Noted art critic John Villani published an art guide naming Ganges “the best art town in Canada” and the ninth best in North America. Besides the Saturday Market, he lists another Ganges ‘must see’—the renowned Artcraft exhibition located in the Mahon Hall, across from the Ganges Marina, that features the work of over 200 talented Gulf Island artists and craftspeople.

Villani also mentions ArtSpring Theatre, Salt Spring’s premier venue for concerts, theatre and exhibitions. See the event calendar at www.artspring.ca.

For more art, pick up the studio tour brochure at the Tourist Information Centre, 121 Lower Ganges Road, rent a car, and head out on a self-guided tour of 30 or more artist studios spread over Salt Spring Island. Or check out Western Splendour Tour Company, which offers various guided tours of Salt Spring Island to suit all tastes.
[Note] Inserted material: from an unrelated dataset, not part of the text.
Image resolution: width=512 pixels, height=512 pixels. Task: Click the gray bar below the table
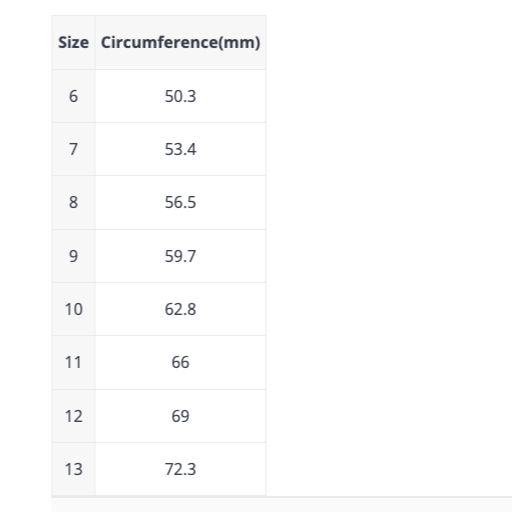(x=282, y=504)
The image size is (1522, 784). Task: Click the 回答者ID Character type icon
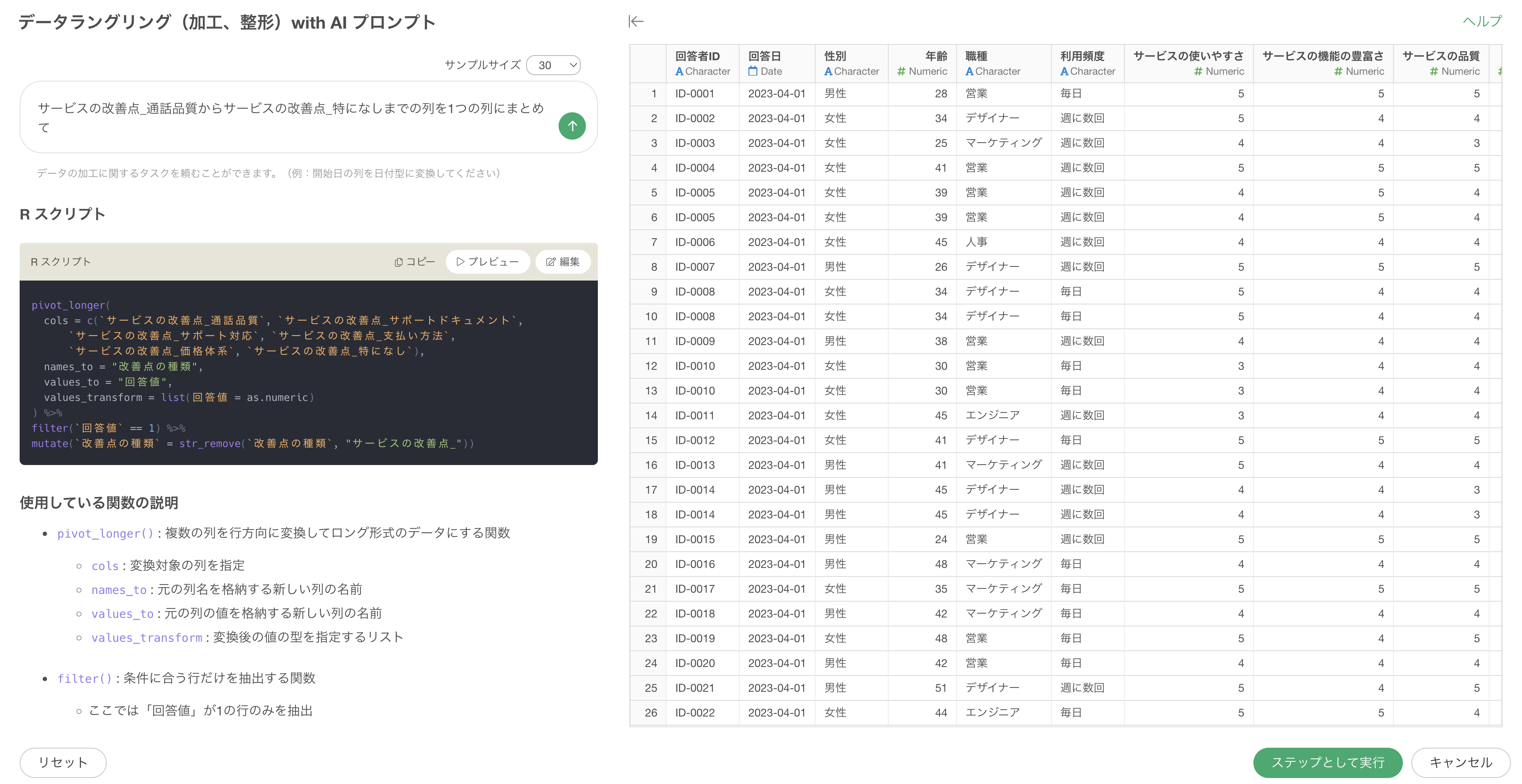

This is a great way to meet fascinating folks, see amazing creations, and tour the island all at once. While exploring, you will want to stop at some of the wineries and the local brewery, Gulf Islands Brewery, located in the Fulford Valley.

For Marianne and me, no trip to Ganges is complete without a coffee break at Barb’s Buns, now called Barb’s Bakery & Bistro. The sunny patio deck is the place to catch the Salt Spring vibe while enjoying at least one of the many sweet or savoury croissants and an espresso.

Around the corner from Barb’s is the new Salt Spring Island Public Library & Archives. This modern facility is a source of pride for the community. We availed ourselves of the archives in search of historical photos to illustrate the Boat Days theme of this story.

Mouats’ Hall of History About 10 years ago, while exploring Ganges’ rambling Mouat’s building (circa 1907) housing Home Hardware and assorted shops, we discovered the Hall of History. We recommend you browse through this photo gallery for a black and white look at the early years. One photo in particular caught my attention—Boat Day, Ganges Harbour 1907—this image of islanders gathering to greet the S.S. Iroquois has stayed with me over the years.


While land values, the town and the harbour have grown, we think you will find that the Ganges welcome is every bit as strong as it was way back then.